謝聞從超市出來,坐車離開,本打算回別墅,腦子忽然發出抗議,他便遵從本心,叫管家掉頭,殺了個回馬槍。
在某些方面,賀循和他挺有默契。在賀循出現在視線裡時,謝聞這麼想。
謝聞手指抵在額角,沒讓心裡那點鬱鬱寡歡浮到臉上:“回吧。”
管家趕在拐彎之前掉轉方向,提了車速,那一男一女加上一隻可愛大狗的溫馨畫面被甩在身後。
同樣的場景謝聞不是第一次遇見,承受得來,只是多了點迷惘。
謝聞摸出手機,在手裡轉了兩圈,電話撥給秦樹。
上回兩人合作盈利不少,秦樹春風得意,最近日子過得別提多滋潤,相對應的,身上的色彩也越發鮮豔,電話接起,聲調揚得很高:“怎麼樣啊謝總,聽我的沒錯吧。追女人這方面還得是我,梁越溪真不行。”
謝聞目光望向車窗外,沉默少頃,交代實情:“效果是有的,但……”
上午出現在臺球廳,給祝曲祺製造驚喜,教她打球時不經意地靠近,全是出自秦樹這位名師之手。
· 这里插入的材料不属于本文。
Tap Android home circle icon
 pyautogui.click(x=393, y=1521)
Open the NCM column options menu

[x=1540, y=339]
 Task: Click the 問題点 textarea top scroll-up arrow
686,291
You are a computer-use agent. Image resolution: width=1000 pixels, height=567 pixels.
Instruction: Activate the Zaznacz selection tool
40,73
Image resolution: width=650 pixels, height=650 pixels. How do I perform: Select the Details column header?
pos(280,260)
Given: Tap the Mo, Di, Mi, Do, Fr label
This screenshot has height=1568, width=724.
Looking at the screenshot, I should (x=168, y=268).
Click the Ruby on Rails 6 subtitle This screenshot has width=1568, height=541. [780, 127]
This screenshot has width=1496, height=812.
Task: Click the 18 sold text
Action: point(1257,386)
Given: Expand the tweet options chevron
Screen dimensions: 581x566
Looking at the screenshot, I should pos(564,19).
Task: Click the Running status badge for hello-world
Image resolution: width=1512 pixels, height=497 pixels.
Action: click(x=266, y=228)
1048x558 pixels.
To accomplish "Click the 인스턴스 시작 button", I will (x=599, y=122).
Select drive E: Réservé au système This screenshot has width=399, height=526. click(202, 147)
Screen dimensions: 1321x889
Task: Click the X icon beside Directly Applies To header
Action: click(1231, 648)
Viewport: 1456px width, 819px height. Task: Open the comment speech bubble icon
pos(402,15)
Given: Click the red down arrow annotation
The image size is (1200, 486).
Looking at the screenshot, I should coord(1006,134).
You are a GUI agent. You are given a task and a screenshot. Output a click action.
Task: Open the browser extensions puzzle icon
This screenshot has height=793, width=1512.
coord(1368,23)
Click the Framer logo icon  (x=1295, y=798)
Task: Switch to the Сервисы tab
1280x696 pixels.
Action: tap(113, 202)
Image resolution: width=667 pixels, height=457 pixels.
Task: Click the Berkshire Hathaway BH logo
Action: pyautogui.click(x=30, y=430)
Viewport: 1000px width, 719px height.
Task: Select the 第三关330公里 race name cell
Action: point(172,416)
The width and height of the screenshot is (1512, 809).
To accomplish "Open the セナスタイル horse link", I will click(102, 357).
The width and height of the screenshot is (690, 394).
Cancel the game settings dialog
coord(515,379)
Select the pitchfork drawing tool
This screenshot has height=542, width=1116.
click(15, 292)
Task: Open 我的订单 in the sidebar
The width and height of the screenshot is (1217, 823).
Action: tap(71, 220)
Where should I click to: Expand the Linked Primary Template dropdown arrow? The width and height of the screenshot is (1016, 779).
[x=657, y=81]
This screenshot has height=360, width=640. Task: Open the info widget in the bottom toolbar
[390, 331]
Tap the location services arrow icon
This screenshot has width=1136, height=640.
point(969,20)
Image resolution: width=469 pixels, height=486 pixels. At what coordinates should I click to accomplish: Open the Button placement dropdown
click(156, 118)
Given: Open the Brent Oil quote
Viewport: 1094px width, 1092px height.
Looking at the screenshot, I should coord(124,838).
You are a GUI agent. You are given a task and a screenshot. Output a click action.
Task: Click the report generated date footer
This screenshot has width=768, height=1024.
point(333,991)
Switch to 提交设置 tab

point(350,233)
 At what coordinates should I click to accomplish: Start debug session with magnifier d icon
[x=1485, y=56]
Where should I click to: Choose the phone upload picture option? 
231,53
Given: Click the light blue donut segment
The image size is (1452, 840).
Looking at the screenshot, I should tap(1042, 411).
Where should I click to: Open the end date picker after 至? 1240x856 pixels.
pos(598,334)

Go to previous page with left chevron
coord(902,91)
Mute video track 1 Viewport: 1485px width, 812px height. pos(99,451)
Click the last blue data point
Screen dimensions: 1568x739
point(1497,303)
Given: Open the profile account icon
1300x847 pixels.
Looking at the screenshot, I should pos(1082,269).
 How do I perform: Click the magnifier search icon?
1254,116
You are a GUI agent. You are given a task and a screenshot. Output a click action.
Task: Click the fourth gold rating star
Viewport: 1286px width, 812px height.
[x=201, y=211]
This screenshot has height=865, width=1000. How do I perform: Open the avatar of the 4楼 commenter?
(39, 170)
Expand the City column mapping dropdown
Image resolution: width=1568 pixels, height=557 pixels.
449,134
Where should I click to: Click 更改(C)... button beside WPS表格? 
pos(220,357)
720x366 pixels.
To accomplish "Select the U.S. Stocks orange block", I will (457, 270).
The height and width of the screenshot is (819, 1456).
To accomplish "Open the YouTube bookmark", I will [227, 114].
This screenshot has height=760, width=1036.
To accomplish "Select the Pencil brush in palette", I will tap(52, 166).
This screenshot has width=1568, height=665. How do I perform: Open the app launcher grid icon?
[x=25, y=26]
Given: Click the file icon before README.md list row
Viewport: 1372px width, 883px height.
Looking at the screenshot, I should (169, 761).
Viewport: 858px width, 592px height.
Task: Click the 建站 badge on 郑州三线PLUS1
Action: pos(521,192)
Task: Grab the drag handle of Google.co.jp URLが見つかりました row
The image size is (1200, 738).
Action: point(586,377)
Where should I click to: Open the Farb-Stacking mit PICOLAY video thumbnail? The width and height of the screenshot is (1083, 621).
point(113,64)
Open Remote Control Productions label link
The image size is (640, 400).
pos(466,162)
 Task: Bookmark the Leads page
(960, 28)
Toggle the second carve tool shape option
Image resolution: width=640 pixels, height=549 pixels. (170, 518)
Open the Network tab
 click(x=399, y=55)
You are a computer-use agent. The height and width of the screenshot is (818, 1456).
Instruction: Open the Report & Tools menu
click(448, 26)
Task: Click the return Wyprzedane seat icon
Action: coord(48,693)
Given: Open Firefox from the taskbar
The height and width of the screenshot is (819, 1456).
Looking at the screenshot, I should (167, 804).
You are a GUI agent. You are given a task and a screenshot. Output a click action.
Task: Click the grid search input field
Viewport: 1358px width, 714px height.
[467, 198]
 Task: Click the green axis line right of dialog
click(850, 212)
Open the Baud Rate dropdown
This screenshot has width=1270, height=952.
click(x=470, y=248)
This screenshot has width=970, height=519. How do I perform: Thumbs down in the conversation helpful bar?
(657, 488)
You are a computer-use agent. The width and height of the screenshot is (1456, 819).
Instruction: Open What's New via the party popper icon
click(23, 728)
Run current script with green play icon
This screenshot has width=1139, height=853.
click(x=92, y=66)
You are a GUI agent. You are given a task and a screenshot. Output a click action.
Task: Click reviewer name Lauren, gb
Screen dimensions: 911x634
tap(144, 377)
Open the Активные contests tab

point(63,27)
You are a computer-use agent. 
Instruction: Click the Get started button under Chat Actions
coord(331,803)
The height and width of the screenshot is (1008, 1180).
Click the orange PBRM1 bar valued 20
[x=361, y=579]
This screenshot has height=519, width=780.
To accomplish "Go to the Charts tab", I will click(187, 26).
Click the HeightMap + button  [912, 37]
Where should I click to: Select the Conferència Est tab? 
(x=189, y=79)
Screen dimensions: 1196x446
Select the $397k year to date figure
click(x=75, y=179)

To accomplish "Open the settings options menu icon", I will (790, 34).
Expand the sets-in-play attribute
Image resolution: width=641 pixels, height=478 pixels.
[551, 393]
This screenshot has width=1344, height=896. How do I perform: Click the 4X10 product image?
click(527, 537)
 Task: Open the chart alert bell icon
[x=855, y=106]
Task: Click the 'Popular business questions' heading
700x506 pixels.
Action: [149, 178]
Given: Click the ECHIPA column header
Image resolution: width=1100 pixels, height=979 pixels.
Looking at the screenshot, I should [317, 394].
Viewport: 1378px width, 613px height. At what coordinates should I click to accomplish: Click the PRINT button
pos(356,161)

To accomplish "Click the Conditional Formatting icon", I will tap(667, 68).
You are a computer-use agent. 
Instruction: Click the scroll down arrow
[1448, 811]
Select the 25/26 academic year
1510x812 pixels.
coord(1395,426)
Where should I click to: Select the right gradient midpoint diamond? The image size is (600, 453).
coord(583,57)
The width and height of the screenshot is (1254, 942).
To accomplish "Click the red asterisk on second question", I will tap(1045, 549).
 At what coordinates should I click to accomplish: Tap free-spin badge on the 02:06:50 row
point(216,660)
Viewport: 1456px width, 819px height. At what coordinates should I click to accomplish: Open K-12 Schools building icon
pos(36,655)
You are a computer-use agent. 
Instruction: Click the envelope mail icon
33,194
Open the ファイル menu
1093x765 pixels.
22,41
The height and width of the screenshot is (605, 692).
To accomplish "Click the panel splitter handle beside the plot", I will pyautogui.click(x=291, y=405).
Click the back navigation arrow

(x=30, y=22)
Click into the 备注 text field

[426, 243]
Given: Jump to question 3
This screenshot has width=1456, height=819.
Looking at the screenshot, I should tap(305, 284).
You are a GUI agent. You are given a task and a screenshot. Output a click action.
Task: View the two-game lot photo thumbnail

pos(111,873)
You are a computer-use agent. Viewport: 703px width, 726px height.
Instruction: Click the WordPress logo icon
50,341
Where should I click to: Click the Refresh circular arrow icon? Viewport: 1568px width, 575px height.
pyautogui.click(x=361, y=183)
秦老師的招數有些過火,什麼掐腰、摟背、耳鬢廝磨、眼神對視拉絲……謝聞統統做不到,於是擅自改良了版本,初見成效。
祝曲祺的臉紅、閃躲,他都看在眼裡。
她不是對他全無感覺,可能差點火候。
他有自己的節奏,不願帶給祝曲祺困擾,想要循序漸進,誰知道半路殺出個程咬金,賀循的破壞力太強。如果他是商業上的對手,謝聞早殺他個千百遍,片甲不留,但是感情方面,他有點無從下手。
這不,請教老師來了。
對比了梁越溪老師和秦樹老師的課程,謝聞拋棄了多年的友情,選擇了秦樹老師。
秦樹老師咳了咳,語氣裡一副大展拳腳的架勢:“但是什麼?說來聽聽。”
謝聞捻著指腹斟酌,跟他提了賀循這麼一個人物。
秦樹“嘖”一聲,似是不能理解,還帶著一絲不明顯的嘲諷:“你,堂堂謝氏的當家,雲瀾說一不二的第一把交椅,他賀循算什麼,你怕個幾把。”
謝聞:“……”
這位老師的教學風格過於粗糙了,謝聞時常覺得不堪入耳,忍著不適道:“你錯了,我和賀循的博弈不存在輸贏,決定權在祝曲祺那裡。”
只有她喜歡的和她不喜歡的。
她不是物品,贏了就歸誰。
“那你要是這麼說的話,你的處境就危險了老謝。”秦樹老師娓娓道來,“你有沒有聽說過一句話,憑什麼後來者居上,因為他又爭又搶!賀循就是那個又爭又搶的後來者!你要繼續這麼溫暾,那結局就不容樂觀了。女人有時候上頭很快,指不定人家一個直球打過去,擊中了她的心,她就把心給出去了,那時候你再想搶就不是那麼容易了。”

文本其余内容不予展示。